:: Entries provided

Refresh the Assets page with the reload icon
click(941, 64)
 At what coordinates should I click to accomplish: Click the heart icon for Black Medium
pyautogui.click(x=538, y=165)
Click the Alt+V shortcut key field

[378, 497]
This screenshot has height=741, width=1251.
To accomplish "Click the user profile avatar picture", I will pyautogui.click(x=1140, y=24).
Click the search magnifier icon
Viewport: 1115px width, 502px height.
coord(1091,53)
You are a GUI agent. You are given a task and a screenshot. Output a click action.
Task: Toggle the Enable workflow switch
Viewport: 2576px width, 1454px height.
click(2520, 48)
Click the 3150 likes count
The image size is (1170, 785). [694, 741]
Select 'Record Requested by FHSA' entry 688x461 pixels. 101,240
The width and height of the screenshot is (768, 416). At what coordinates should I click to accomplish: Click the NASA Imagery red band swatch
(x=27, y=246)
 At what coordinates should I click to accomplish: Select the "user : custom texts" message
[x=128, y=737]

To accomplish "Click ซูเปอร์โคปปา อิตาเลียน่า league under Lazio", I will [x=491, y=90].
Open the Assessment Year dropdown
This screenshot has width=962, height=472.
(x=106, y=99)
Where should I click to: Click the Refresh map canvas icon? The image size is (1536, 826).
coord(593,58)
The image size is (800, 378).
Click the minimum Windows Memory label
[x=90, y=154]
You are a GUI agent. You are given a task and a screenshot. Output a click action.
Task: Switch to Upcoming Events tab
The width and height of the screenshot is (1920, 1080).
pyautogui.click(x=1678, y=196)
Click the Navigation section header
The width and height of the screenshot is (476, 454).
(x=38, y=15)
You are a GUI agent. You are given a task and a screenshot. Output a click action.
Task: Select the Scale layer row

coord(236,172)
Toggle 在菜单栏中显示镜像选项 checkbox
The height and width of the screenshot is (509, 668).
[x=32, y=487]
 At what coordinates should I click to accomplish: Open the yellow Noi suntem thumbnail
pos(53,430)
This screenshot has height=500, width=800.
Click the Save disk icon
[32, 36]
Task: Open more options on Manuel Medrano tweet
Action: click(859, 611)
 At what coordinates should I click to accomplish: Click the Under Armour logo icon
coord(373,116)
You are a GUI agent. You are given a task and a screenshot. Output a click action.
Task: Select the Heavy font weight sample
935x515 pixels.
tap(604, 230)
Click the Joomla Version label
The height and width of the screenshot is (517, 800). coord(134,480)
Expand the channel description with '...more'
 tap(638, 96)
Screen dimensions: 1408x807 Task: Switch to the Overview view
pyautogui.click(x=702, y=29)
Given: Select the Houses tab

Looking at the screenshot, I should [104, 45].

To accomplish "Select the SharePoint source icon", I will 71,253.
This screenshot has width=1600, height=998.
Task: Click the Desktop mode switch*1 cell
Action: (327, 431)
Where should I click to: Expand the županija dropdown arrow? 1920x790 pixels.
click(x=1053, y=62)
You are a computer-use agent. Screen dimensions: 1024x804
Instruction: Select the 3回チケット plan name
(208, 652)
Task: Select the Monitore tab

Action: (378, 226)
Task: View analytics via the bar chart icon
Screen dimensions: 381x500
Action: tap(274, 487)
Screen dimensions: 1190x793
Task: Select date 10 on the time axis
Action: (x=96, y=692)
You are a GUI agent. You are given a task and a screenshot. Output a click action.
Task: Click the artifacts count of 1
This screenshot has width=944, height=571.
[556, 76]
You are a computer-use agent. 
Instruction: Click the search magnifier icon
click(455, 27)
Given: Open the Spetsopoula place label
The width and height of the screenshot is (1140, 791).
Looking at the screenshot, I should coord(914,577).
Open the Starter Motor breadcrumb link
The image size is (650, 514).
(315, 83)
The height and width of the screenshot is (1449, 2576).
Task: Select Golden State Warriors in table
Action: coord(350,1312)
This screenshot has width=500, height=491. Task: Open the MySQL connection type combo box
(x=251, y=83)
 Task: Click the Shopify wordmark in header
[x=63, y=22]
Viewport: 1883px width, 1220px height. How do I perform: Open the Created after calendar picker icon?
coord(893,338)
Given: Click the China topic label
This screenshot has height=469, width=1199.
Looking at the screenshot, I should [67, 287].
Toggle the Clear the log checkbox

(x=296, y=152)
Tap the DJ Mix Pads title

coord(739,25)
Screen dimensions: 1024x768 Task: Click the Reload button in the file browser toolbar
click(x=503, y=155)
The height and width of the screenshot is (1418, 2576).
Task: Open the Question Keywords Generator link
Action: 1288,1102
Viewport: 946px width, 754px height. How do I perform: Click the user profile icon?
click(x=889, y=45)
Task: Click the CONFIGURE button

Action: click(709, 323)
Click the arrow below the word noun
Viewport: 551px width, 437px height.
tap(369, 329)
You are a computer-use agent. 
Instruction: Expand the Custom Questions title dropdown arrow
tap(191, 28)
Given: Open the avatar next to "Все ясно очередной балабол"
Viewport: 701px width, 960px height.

::::

Set task: Can you copy out, word for word, the lines of the records starting at the one containing "Click the 3150 likes count" and ending at the one containing "[x=90, y=154]"?

Solved exercise:
Click the 3150 likes count
The image size is (1170, 785). [694, 741]
Select 'Record Requested by FHSA' entry 688x461 pixels. 101,240
The width and height of the screenshot is (768, 416). At what coordinates should I click to accomplish: Click the NASA Imagery red band swatch
(x=27, y=246)
 At what coordinates should I click to accomplish: Select the "user : custom texts" message
[x=128, y=737]

To accomplish "Click ซูเปอร์โคปปา อิตาเลียน่า league under Lazio", I will [x=491, y=90].
Open the Assessment Year dropdown
This screenshot has width=962, height=472.
(x=106, y=99)
Where should I click to: Click the Refresh map canvas icon? The image size is (1536, 826).
coord(593,58)
The image size is (800, 378).
Click the minimum Windows Memory label
[x=90, y=154]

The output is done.